The Cable issues are no treat. They too are irrelevant to the main plot, showing who the new “Pestilence” and “War” are but not much else. It doesn’t take four issues to do that, believe me. Cable #75 takes the cake: Cable, captured by Apocalypse, very briefly escapes and is recaptured; #76 takes place entirely in Cable’s mind and doesn’t move the story forward at all.

(The weirdest part of the Cable issues is that the art is split between enemy of perspective Rob Liefeld (#73 and 75) and Bernard Chang (#74 and 76), presumably because Liefeld needed the break. But Liefeld’s art is actually better. I’m not saying Liefeld is good, but his work has an intensity and seriousness Chang’s cartoony style can’t match. I mean, you have to deal with Liefeld’s weirdly creased faces — everyone’s faces fold inward toward the eyes — and perspective problems and odd feet and … well, you get the idea.)

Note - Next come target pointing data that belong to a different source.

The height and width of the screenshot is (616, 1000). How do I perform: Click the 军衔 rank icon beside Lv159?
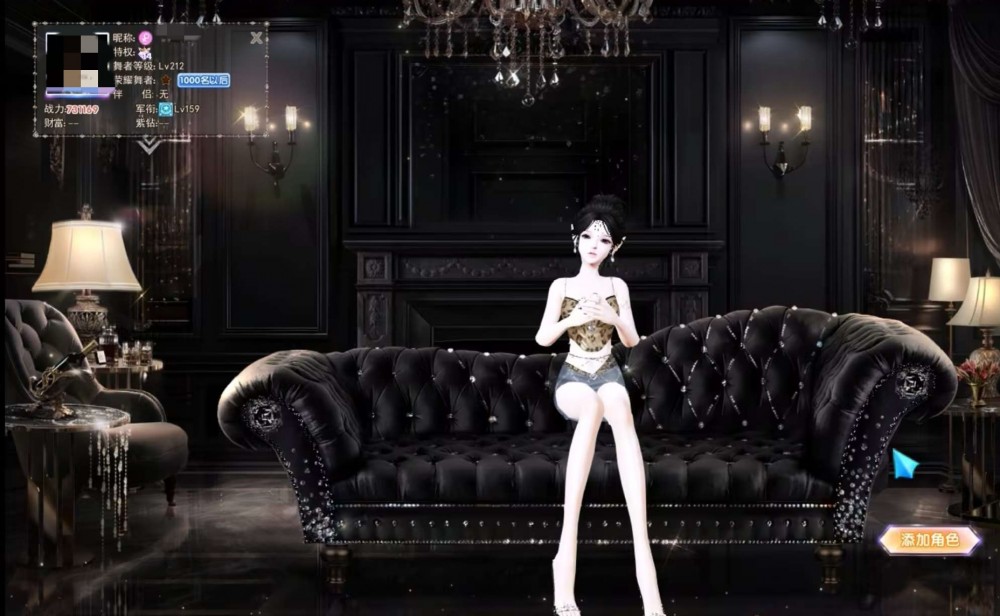tap(165, 109)
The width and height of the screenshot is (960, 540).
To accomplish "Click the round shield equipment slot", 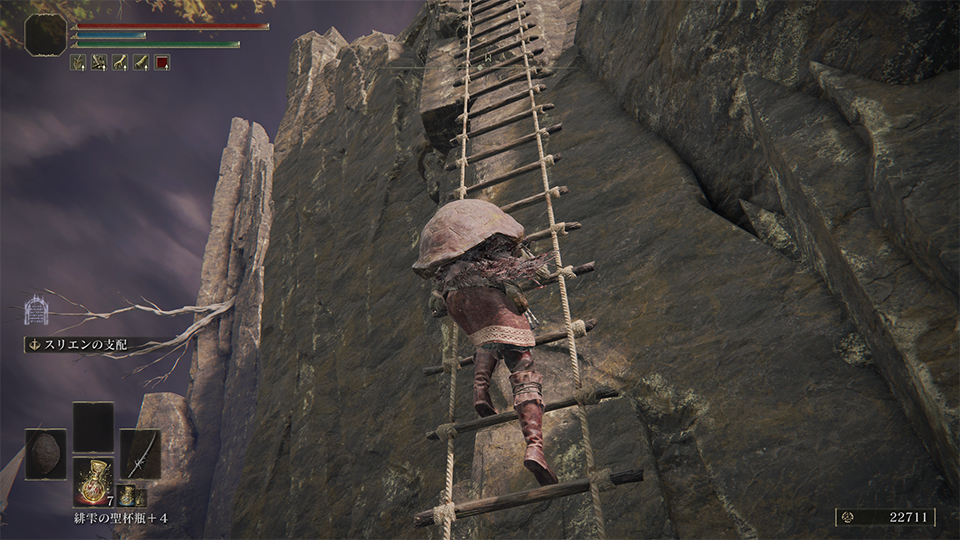I will click(46, 453).
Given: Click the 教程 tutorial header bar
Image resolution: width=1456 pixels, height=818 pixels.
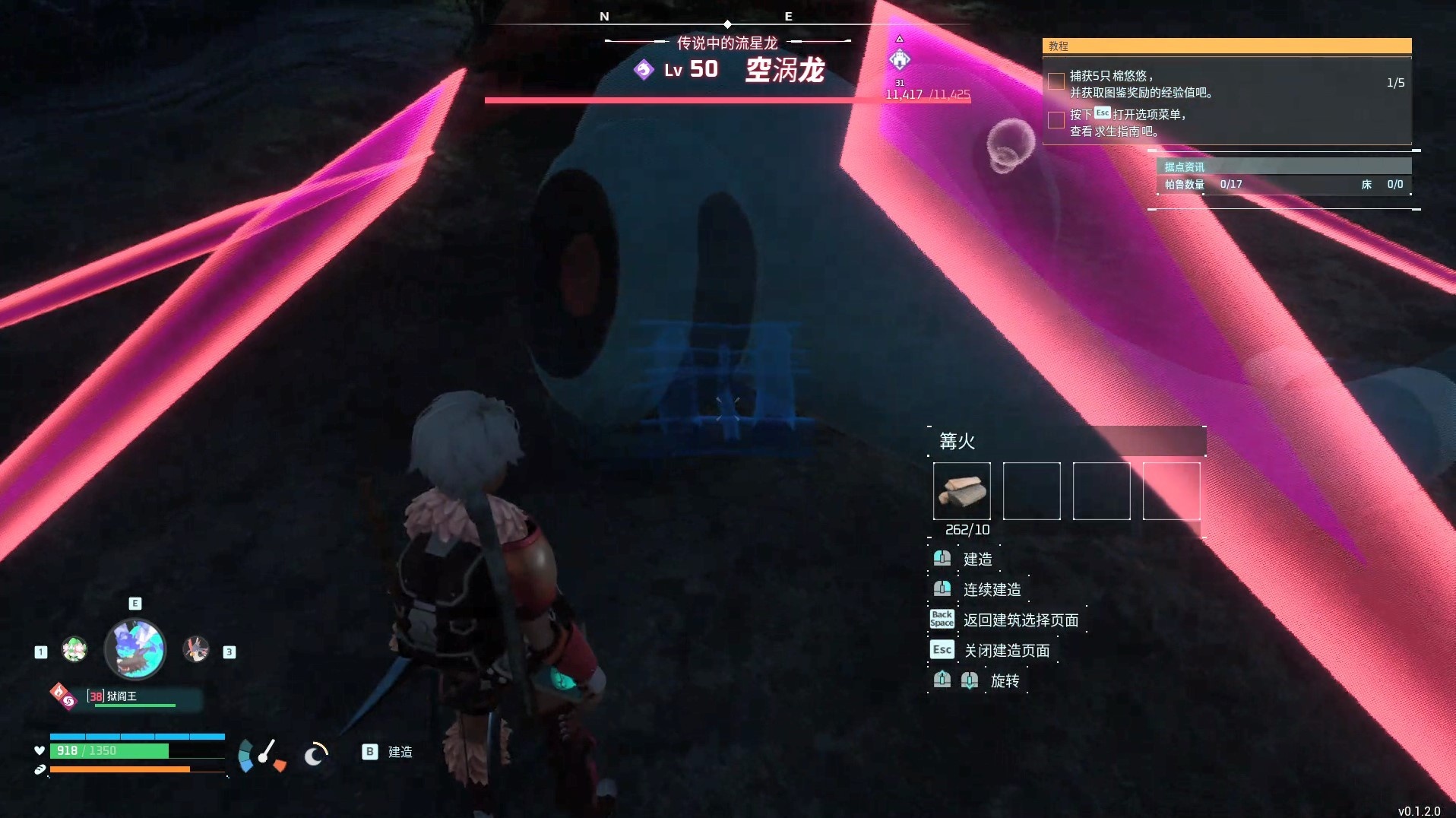Looking at the screenshot, I should tap(1227, 46).
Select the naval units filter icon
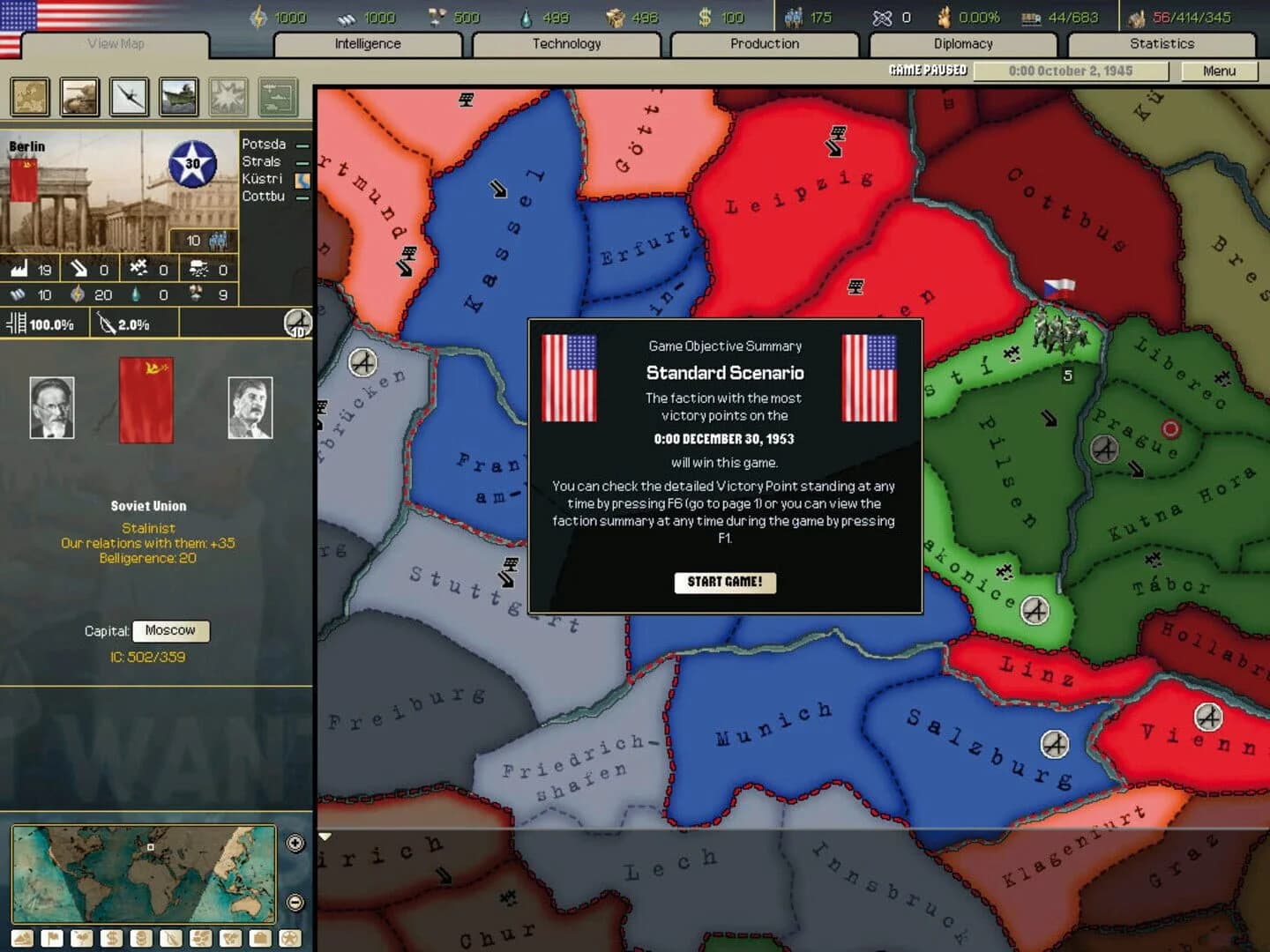1270x952 pixels. point(178,97)
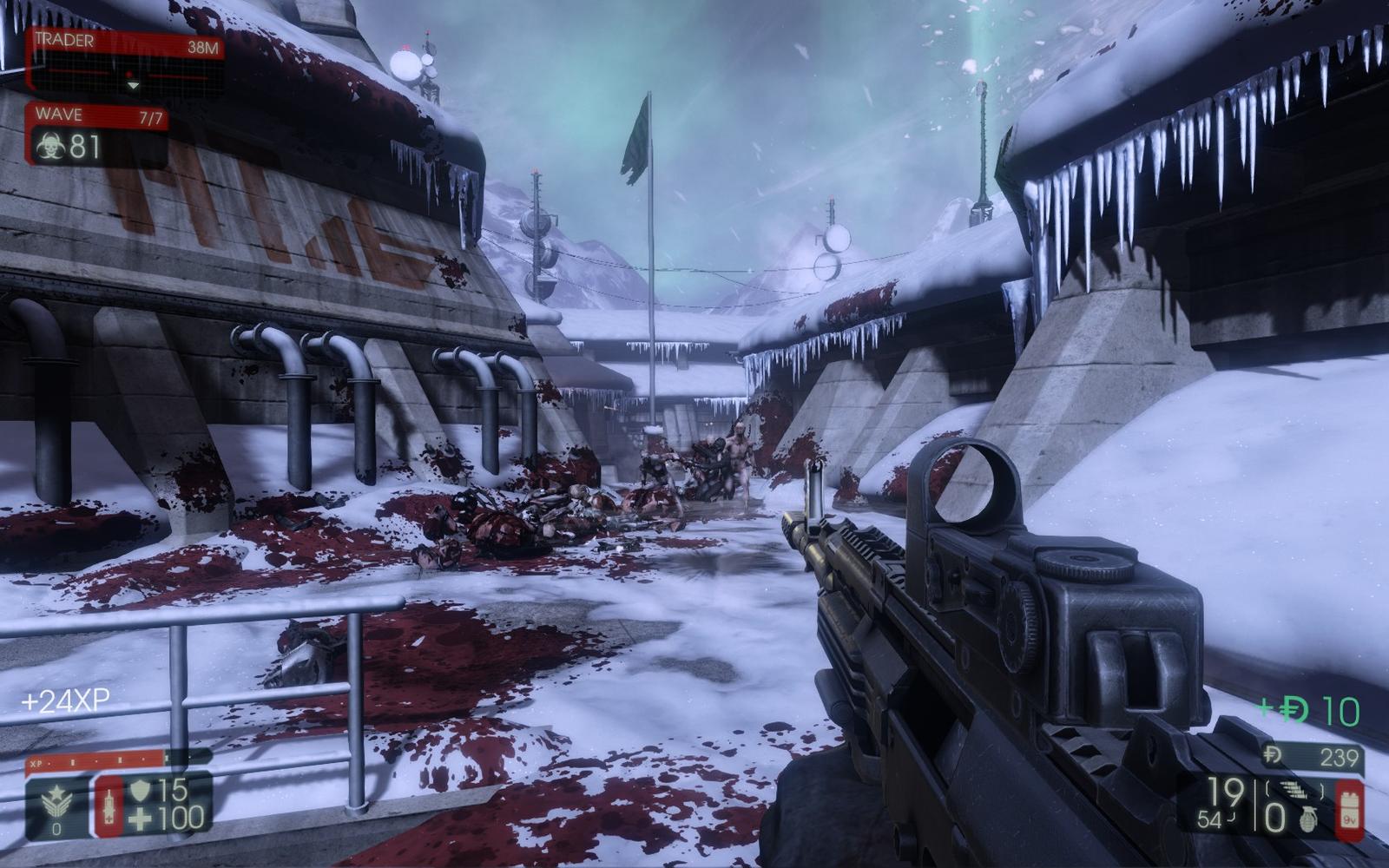Click the stacked bullets fire-mode icon
Image resolution: width=1389 pixels, height=868 pixels.
tap(1299, 789)
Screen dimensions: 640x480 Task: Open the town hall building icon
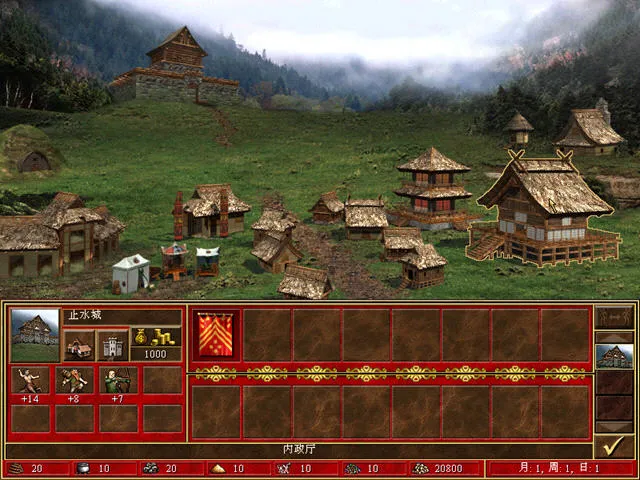(x=79, y=345)
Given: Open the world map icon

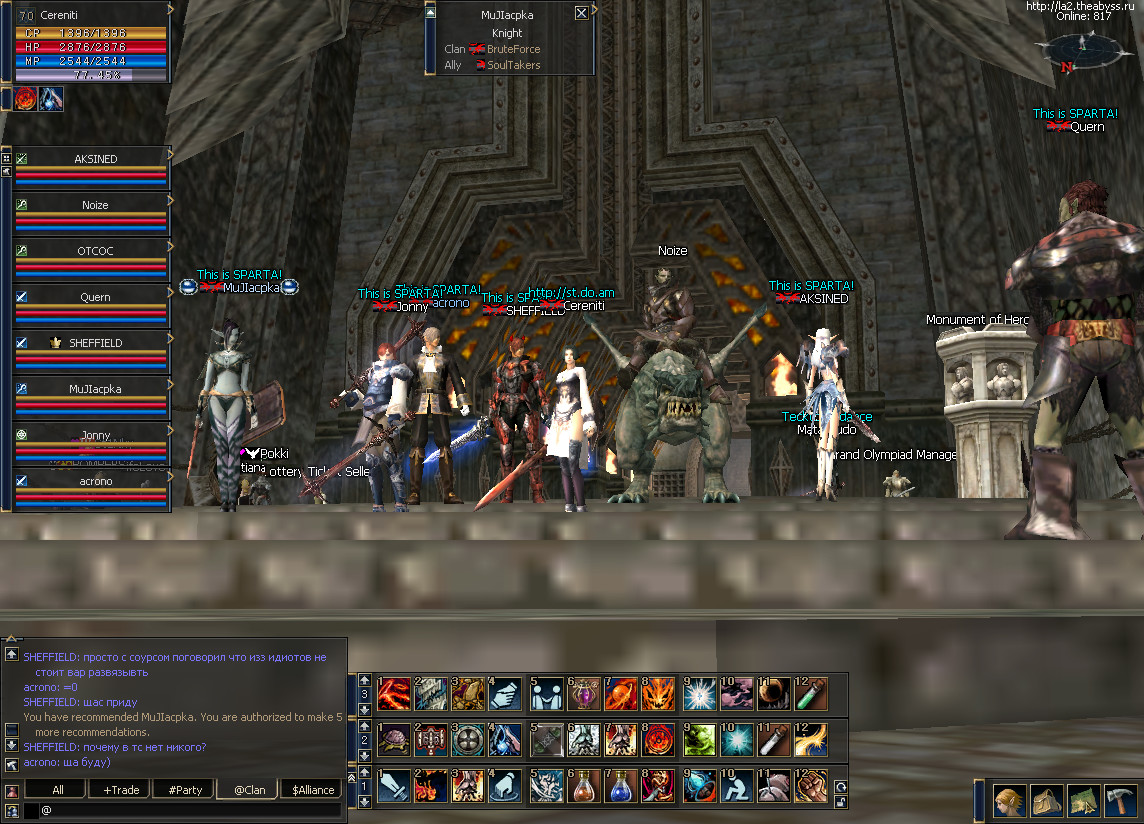Looking at the screenshot, I should coord(1083,801).
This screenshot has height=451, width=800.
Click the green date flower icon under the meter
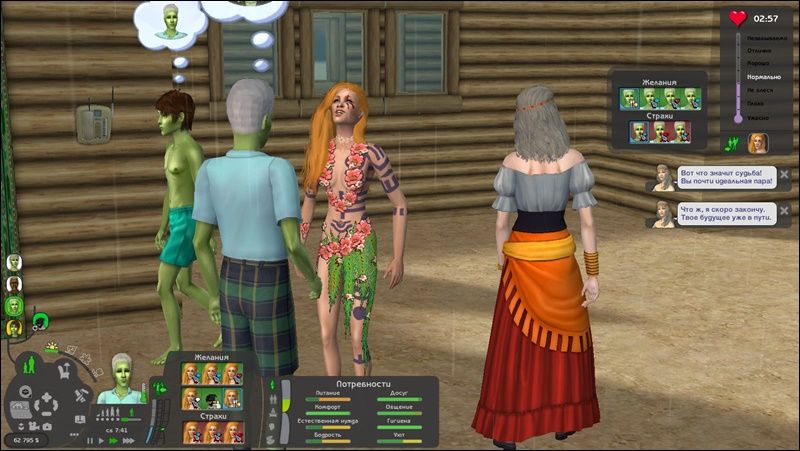[732, 143]
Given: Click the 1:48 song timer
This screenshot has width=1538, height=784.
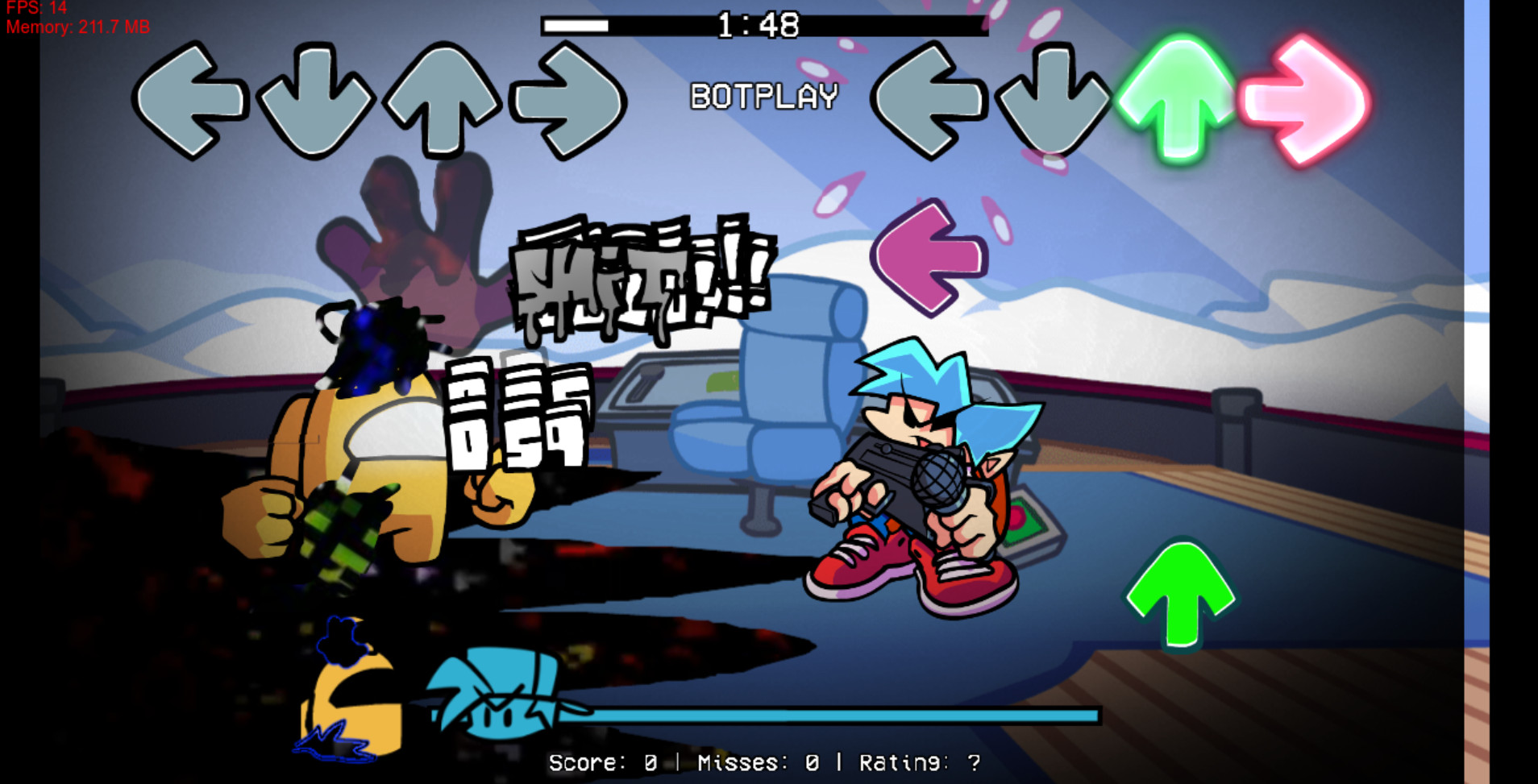Looking at the screenshot, I should (758, 26).
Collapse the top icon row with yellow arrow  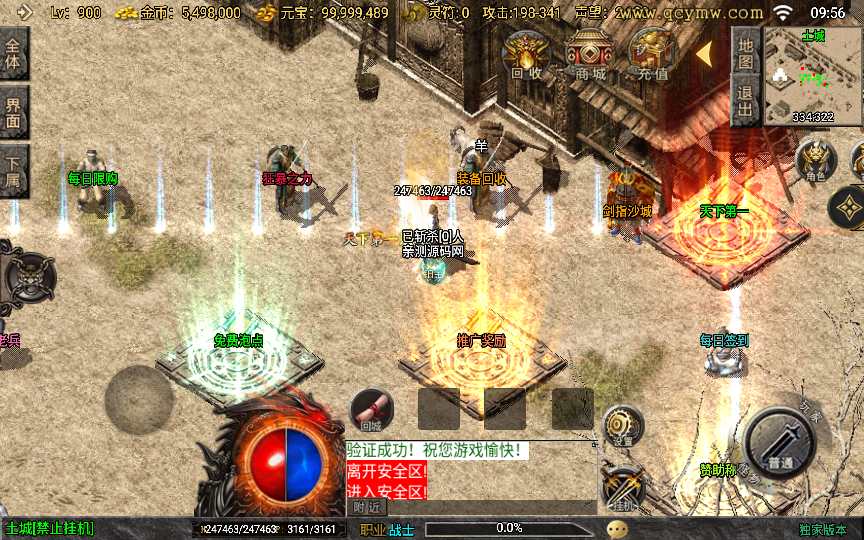[703, 52]
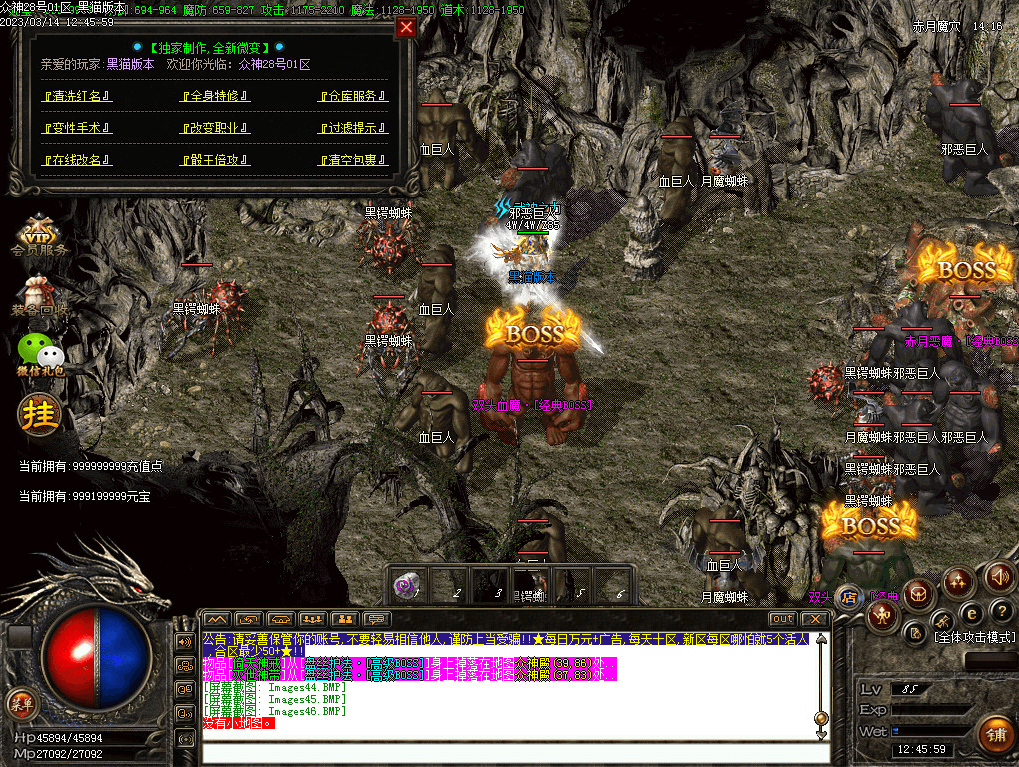Open the 仓库服务 warehouse service
The height and width of the screenshot is (767, 1019).
[352, 97]
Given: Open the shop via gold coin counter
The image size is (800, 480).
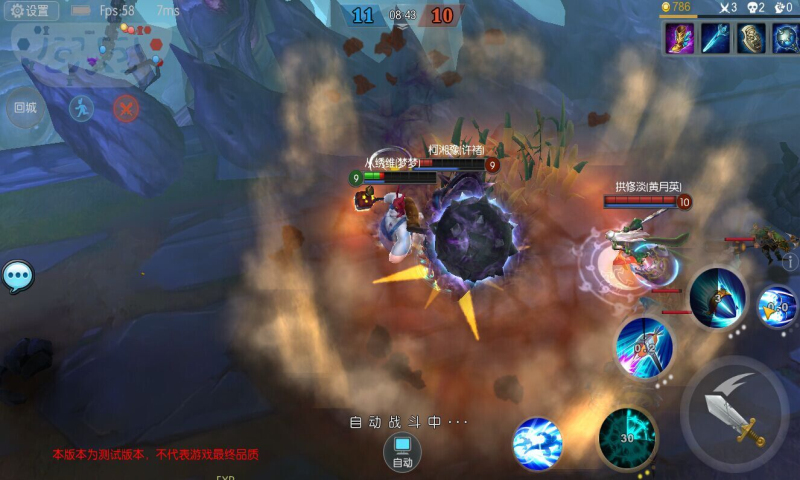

And the lettering … I never mention lettering, a credit to the many professional, competent, occasionally brilliant people who have lettered comic books over the years. But the lettering in Cable — ascribed to “RS and Comicraft’s Said Temofonte” — is godawful. I’m assuming RS refers to Richard Starkings, and Starkings and Comicraft have done a lot of Marvel’s lettering over the past decade. But man, this painful stuff: an unconventional font that makes it seem Cyclops, Cable, Caliban (a simple-minded, mutated mutant), and Jean Grey all speak in the same tone. … I think this font is my least favorite part of Twelve, and that’s saying something.

The main issues are no picnic either. I know writer Alan Davis is trying hard, but without the proper setup and foreshadowing, the conclusion to Twelve looks slipshod. The four issues of the X-Men / Uncanny X-Men crossover seems to almost be as much about mutant Skrulls as about the X-Men themselves. The X-Men fall into Apocalypse’s clutches without putting up much of a fight, and they escape their prisons to stop by accident, not something they did. (You can argue it was a miscalculation on Apocalypse’s part, but I don’t believe it.) The cast is far too sprawling for a mere four issues, and it doesn’t help that some people pop in solely for the purpose of being used by Apocalypse and pop out for their own stories / plot convenience (Bishop, Mikhail Rasputin).

And the shifts in art styles throughout the books … Davis on X-Men, Roger Cruz and Tom Raney on Uncanny X-Men, Liefeld, Chang … There’s a different penciller on each issue of Wolverine: Leinil Francis Yu, Mike Miller, and Cruz. It’s a mess, and the artistic continuity is nil. Chang’s and Cruz’s exaggerated, cartoony styles contrast with Davis’s elegant pencils and Yu’s gritter realism. Raney’s style works pretty well with Davis’s, and Miller’s work is a good fill-in for Yu, but although Yu and Miller’s work appear in consecutive issues of Wolverine, they’re separated by three issues in Twelve. And then there’s whatever Liefeld does; that doesn’t play well with anyone at this end of the ‘90s.

Twelve could work as it was originally structured in the original core X-Men titles: meandering stories with a bit of foreboding, a bit of Skrulls, and a lot of Apocalypse. (And a goodly amount of Alan Davis.) Instead, with the tie-ins, well …

Sadly, despite knowing better, I’ll probably end up buying X-Men vs. Apocalypse, v. 2.